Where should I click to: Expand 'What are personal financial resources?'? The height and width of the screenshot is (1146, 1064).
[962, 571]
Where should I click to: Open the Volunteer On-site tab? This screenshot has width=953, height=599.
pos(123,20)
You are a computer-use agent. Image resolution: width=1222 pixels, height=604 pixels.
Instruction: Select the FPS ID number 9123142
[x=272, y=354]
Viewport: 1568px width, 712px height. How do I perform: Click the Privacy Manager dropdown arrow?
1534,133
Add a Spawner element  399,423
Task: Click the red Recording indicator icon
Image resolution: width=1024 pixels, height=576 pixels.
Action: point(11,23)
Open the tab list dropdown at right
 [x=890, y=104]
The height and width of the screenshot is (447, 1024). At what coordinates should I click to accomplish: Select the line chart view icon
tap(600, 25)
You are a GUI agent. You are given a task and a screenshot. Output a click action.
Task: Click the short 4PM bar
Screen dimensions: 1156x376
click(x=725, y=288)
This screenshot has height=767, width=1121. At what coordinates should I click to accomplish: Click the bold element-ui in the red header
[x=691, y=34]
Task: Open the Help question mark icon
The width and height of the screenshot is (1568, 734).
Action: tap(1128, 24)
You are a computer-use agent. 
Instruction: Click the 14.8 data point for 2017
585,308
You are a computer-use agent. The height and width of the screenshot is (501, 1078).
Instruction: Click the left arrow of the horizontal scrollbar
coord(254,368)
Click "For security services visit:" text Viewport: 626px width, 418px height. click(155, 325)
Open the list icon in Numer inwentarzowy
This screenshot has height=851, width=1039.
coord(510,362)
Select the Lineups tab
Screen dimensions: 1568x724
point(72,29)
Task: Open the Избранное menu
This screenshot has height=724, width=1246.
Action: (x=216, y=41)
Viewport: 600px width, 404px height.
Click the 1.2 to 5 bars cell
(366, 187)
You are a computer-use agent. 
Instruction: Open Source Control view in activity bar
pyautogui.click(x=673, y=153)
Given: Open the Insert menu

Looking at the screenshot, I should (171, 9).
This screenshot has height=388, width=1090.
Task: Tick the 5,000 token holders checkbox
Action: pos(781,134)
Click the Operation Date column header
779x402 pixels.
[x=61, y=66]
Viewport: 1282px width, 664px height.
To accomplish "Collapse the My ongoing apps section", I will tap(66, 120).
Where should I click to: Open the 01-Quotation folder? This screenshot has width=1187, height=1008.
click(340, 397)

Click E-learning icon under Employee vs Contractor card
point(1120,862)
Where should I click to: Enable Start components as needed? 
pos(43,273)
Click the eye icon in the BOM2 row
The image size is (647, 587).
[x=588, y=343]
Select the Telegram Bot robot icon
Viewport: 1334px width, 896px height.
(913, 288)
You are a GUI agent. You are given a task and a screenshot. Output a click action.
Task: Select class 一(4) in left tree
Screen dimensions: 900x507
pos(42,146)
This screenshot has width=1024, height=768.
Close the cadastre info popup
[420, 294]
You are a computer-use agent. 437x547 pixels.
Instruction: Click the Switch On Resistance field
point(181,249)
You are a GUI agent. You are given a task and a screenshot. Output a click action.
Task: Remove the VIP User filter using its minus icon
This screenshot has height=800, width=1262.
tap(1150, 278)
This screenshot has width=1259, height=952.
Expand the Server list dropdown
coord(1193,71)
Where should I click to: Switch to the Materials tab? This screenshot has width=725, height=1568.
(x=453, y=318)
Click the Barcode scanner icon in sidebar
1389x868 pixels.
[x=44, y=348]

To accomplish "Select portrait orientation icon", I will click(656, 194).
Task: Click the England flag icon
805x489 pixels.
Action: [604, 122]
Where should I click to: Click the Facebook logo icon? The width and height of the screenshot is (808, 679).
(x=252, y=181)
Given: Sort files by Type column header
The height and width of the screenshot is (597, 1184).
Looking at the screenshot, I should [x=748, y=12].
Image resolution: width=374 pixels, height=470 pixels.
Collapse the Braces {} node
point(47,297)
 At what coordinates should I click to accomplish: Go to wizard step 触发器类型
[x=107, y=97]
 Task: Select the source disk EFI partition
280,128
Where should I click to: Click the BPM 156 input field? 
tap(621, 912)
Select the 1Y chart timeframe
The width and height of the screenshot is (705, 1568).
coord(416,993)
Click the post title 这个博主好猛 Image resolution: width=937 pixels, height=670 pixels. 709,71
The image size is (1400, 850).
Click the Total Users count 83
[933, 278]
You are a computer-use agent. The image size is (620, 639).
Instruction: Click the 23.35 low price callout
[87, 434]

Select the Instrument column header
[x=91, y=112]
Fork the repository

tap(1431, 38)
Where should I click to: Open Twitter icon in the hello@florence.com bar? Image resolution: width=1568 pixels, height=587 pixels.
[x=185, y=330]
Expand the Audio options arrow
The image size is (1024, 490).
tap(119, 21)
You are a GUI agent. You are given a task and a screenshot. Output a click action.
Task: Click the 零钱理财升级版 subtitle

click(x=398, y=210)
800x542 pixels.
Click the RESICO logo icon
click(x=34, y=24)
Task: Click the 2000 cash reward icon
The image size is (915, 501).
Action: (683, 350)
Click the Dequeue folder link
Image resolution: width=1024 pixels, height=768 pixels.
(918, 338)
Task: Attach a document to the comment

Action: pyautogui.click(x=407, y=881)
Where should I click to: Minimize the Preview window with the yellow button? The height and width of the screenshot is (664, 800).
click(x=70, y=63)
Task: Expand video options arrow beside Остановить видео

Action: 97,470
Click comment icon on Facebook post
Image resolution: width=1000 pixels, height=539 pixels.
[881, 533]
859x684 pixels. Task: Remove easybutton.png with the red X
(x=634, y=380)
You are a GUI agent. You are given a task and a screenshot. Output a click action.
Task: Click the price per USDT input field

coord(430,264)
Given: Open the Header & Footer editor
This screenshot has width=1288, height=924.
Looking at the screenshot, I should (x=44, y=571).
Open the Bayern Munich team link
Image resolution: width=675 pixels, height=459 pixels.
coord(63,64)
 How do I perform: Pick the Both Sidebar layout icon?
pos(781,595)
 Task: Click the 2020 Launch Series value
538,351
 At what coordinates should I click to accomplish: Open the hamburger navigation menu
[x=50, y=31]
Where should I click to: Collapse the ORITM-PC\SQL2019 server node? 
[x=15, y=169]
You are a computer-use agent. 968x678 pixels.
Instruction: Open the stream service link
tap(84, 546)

+++

Exercise brief> Apply a filter for "will" to the entries and show each line that passes.

Response to this exercise>
To accomplish "Collapse the My ongoing apps section", I will tap(66, 120).
To accomplish "Select portrait orientation icon", I will click(656, 194).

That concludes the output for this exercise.